Dataset items ->
★ ★ ★ ★ ★ ★ ★

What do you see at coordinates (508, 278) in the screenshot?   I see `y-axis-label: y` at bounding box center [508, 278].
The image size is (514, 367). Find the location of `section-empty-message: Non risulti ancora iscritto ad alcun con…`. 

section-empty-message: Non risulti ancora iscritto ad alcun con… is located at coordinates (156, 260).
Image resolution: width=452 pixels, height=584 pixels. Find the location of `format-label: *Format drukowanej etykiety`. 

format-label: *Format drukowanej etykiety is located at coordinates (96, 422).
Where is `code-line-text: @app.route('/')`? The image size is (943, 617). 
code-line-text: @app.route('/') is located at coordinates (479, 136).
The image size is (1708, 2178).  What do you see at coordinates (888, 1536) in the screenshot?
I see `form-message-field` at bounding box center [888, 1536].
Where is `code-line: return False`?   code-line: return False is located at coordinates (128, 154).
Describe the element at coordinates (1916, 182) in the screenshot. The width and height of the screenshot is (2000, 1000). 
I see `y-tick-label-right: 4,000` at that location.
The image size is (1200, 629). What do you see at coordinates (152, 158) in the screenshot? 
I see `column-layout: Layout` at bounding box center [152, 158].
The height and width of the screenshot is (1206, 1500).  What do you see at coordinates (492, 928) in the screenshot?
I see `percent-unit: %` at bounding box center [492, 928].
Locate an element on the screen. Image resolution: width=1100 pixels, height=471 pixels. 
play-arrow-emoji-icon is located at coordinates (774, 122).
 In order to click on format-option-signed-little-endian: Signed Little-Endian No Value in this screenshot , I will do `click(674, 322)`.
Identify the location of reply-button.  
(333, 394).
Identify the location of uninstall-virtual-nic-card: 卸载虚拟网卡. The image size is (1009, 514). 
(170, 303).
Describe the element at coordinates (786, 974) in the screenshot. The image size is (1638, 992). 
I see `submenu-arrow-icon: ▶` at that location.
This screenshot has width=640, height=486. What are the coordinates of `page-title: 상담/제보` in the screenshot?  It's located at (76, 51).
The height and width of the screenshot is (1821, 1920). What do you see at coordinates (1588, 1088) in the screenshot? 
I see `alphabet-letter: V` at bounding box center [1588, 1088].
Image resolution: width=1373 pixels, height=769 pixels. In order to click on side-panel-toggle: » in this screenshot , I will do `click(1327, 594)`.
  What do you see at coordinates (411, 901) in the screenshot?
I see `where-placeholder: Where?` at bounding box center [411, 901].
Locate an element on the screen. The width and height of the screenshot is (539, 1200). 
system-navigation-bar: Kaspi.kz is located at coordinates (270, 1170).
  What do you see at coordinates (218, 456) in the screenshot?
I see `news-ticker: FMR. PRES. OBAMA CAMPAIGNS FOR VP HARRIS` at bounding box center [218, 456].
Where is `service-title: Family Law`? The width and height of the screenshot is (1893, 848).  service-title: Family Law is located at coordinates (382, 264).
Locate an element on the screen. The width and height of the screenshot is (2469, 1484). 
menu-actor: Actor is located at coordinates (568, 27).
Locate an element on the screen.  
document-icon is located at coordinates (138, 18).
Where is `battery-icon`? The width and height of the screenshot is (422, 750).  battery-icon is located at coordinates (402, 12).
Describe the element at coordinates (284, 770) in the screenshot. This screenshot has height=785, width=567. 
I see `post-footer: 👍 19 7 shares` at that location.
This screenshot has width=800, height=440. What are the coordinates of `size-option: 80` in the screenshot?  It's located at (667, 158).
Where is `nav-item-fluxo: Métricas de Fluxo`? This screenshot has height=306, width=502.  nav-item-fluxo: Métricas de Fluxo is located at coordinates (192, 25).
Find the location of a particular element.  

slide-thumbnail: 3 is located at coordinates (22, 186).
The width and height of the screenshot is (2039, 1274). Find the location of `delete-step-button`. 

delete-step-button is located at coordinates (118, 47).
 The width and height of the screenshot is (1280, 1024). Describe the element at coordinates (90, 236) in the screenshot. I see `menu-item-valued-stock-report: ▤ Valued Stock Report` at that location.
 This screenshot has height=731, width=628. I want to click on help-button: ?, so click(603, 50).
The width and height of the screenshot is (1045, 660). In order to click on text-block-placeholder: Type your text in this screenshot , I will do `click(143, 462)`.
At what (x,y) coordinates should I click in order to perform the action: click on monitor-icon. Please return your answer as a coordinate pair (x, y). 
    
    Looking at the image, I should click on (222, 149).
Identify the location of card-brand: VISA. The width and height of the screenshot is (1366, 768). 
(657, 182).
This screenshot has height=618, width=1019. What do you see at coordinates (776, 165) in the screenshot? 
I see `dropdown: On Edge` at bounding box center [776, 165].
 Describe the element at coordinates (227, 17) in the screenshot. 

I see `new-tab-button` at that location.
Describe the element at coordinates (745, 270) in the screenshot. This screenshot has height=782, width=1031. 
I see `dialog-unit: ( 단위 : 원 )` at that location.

★ ★ ★ ★ ★ ★ ★

Rewrite the records with each occurrence of "Identify the location of" replaced by "Find the position of", leaving all other text untouched.

Exercise result ->
What do you see at coordinates (508, 278) in the screenshot?   I see `y-axis-label: y` at bounding box center [508, 278].
The image size is (514, 367). Find the location of `section-empty-message: Non risulti ancora iscritto ad alcun con…`. 

section-empty-message: Non risulti ancora iscritto ad alcun con… is located at coordinates (156, 260).
Image resolution: width=452 pixels, height=584 pixels. Find the location of `format-label: *Format drukowanej etykiety`. 

format-label: *Format drukowanej etykiety is located at coordinates (96, 422).
Where is `code-line-text: @app.route('/')`? The image size is (943, 617). 
code-line-text: @app.route('/') is located at coordinates (479, 136).
The image size is (1708, 2178).  What do you see at coordinates (888, 1536) in the screenshot?
I see `form-message-field` at bounding box center [888, 1536].
Where is `code-line: return False`?   code-line: return False is located at coordinates (128, 154).
Describe the element at coordinates (1916, 182) in the screenshot. The width and height of the screenshot is (2000, 1000). 
I see `y-tick-label-right: 4,000` at that location.
The image size is (1200, 629). What do you see at coordinates (152, 158) in the screenshot? 
I see `column-layout: Layout` at bounding box center [152, 158].
The height and width of the screenshot is (1206, 1500).  What do you see at coordinates (492, 928) in the screenshot?
I see `percent-unit: %` at bounding box center [492, 928].
Locate an element on the screen. Image resolution: width=1100 pixels, height=471 pixels. 
play-arrow-emoji-icon is located at coordinates (774, 122).
 In order to click on format-option-signed-little-endian: Signed Little-Endian No Value in this screenshot , I will do `click(674, 322)`.
Find the position of reply-button.  
(333, 394).
Find the position of uninstall-virtual-nic-card: 卸载虚拟网卡. The image size is (1009, 514). 
(170, 303).
Describe the element at coordinates (786, 974) in the screenshot. The image size is (1638, 992). 
I see `submenu-arrow-icon: ▶` at that location.
This screenshot has width=640, height=486. What are the coordinates of `page-title: 상담/제보` in the screenshot?  It's located at (76, 51).
The height and width of the screenshot is (1821, 1920). What do you see at coordinates (1588, 1088) in the screenshot? 
I see `alphabet-letter: V` at bounding box center [1588, 1088].
Image resolution: width=1373 pixels, height=769 pixels. In order to click on side-panel-toggle: » in this screenshot , I will do `click(1327, 594)`.
  What do you see at coordinates (411, 901) in the screenshot?
I see `where-placeholder: Where?` at bounding box center [411, 901].
Locate an element on the screen. The width and height of the screenshot is (539, 1200). 
system-navigation-bar: Kaspi.kz is located at coordinates (270, 1170).
  What do you see at coordinates (218, 456) in the screenshot?
I see `news-ticker: FMR. PRES. OBAMA CAMPAIGNS FOR VP HARRIS` at bounding box center [218, 456].
Where is `service-title: Family Law`? The width and height of the screenshot is (1893, 848).  service-title: Family Law is located at coordinates (382, 264).
Locate an element on the screen. The width and height of the screenshot is (2469, 1484). 
menu-actor: Actor is located at coordinates (568, 27).
Locate an element on the screen.  
document-icon is located at coordinates (138, 18).
Where is `battery-icon`? The width and height of the screenshot is (422, 750).  battery-icon is located at coordinates (402, 12).
Describe the element at coordinates (284, 770) in the screenshot. This screenshot has height=785, width=567. 
I see `post-footer: 👍 19 7 shares` at that location.
This screenshot has width=800, height=440. What are the coordinates of `size-option: 80` in the screenshot?  It's located at (667, 158).
Where is `nav-item-fluxo: Métricas de Fluxo`? This screenshot has height=306, width=502.  nav-item-fluxo: Métricas de Fluxo is located at coordinates (192, 25).
Find the location of a particular element.  

slide-thumbnail: 3 is located at coordinates (22, 186).
The width and height of the screenshot is (2039, 1274). Find the location of `delete-step-button`. 

delete-step-button is located at coordinates (118, 47).
 The width and height of the screenshot is (1280, 1024). Describe the element at coordinates (90, 236) in the screenshot. I see `menu-item-valued-stock-report: ▤ Valued Stock Report` at that location.
 This screenshot has height=731, width=628. I want to click on help-button: ?, so click(603, 50).
The width and height of the screenshot is (1045, 660). In order to click on text-block-placeholder: Type your text in this screenshot , I will do `click(143, 462)`.
At what (x,y) coordinates should I click in order to perform the action: click on monitor-icon. Please return your answer as a coordinate pair (x, y). 
    
    Looking at the image, I should click on (222, 149).
Find the position of card-brand: VISA. The width and height of the screenshot is (1366, 768). 
(657, 182).
This screenshot has height=618, width=1019. What do you see at coordinates (776, 165) in the screenshot? 
I see `dropdown: On Edge` at bounding box center [776, 165].
 Describe the element at coordinates (227, 17) in the screenshot. 

I see `new-tab-button` at that location.
Describe the element at coordinates (745, 270) in the screenshot. This screenshot has height=782, width=1031. 
I see `dialog-unit: ( 단위 : 원 )` at that location.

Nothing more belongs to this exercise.